• **Task set**
#1 For the LCS thread, decide whether each statement below agrees with it: (a) the reply gives the time complexity as O(n*m), with n and m being the lengths of the two strings; (b) the character array lcs[] is sized to the length of the LCS with no extra space; (c) when the characters differ, the traversal moves toward the smaller of dp[i-1][j] and dp[i][j-1]. Mark each yes or no and quote the deciding words.
#2 Please return the passage of the LCS thread from "string lcs(string a,string" to "for(int i=0;i<=lb;i++)", copied word for word.

• **Page text**
Doubt in lcs implementation?

time complexity will be 0(n^2) right?
and bottom-up app is not discussed? and how to print the lcs is also not there ?

O(n*m) where n is length of 1st string and m is length of 2nd string

I am not sue if its present later in the lectures or not please check urself
Otherwise refer to this in case its not present

1. Construct dp[m+1][n+1] using the count LCS dynamic programming solution.
2. The value dp[m][n] contains length of LCS. Create a character array lcs[] of length equal to the length of lcs plus 1 (one extra to store \0).
3. Traverse the 2D array starting from dp[m][n]. Do following for every cell dp[i][j]

• If characters (in X and Y) corresponding to dp[i][j] are same (Or X[i-1] == Y[j-1]), then include this character as part of LCS.
• Else compare values of dp[i-1][j] and dp[i][j-1] and go in direction of greater value.

string lcs(string a,string b)
{
    int la=a.length();
    int lb=b.length();
    int dp[1001][1001] = {0};

    for(int i=0;i<=la;i++)
    {
        dp[i][0]=0;
    }
    for(int i=0;i<=lb;i++)
    {
        dp[0][i]=0;
    }

    // Following steps build dp[m+1][n+1] in bottom up fashion. Note 
    // that dp[i][j] contains length of LCS of a[0..i-1] and b[0..j-1]
    for(int i=1;i<=la;i++)
    {
        for(int j=1;j<=lb;j++)
        {
            if(a[i-1]==b[j-1])

Word and element pointing entries
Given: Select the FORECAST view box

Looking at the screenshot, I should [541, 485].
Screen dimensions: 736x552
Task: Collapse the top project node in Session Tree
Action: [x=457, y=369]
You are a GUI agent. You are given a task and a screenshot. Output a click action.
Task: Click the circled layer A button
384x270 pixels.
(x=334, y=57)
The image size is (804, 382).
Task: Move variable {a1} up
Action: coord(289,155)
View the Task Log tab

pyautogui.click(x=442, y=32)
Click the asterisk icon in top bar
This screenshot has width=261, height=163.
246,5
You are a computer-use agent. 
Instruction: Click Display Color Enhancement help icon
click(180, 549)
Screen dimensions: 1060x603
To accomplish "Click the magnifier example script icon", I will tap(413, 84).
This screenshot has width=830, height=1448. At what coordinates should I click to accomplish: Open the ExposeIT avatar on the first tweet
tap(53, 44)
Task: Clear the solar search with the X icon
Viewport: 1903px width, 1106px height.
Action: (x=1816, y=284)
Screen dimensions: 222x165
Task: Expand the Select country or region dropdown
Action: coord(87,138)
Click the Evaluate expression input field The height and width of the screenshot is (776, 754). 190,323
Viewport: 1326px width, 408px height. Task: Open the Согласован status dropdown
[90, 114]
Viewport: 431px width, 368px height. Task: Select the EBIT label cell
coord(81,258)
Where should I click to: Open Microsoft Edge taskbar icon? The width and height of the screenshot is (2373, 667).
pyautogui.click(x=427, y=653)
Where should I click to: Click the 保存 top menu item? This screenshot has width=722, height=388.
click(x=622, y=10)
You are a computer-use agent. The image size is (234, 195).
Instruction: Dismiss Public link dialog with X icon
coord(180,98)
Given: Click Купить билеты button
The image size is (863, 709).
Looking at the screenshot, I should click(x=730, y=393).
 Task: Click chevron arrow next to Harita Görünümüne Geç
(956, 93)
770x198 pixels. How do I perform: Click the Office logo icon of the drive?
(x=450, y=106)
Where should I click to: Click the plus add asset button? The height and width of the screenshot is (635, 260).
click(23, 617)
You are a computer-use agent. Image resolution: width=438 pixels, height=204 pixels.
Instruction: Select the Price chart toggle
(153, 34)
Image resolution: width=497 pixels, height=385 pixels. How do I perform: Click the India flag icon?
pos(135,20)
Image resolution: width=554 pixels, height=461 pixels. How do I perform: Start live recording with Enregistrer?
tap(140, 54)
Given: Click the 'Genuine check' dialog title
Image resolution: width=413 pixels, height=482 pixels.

• **Task-by-task answers**
#1
(a) Yes: "O(n*m) where n is length of 1st string and m is length of 2nd string"
(b) No: "Create a character array lcs[] of length equal to the length of lcs plus 1 (one extra to store \0)."
(c) No: "Else compare values of dp[i-1][j] and dp[i][j-1] and go in direction of greater value."

#2
string lcs(string a,string b)
{
    int la=a.length();
    int lb=b.length();
    int dp[1001][1001] = {0};

    for(int i=0;i<=la;i++)
    {
        dp[i][0]=0;
    }
    for(int i=0;i<=lb;i++)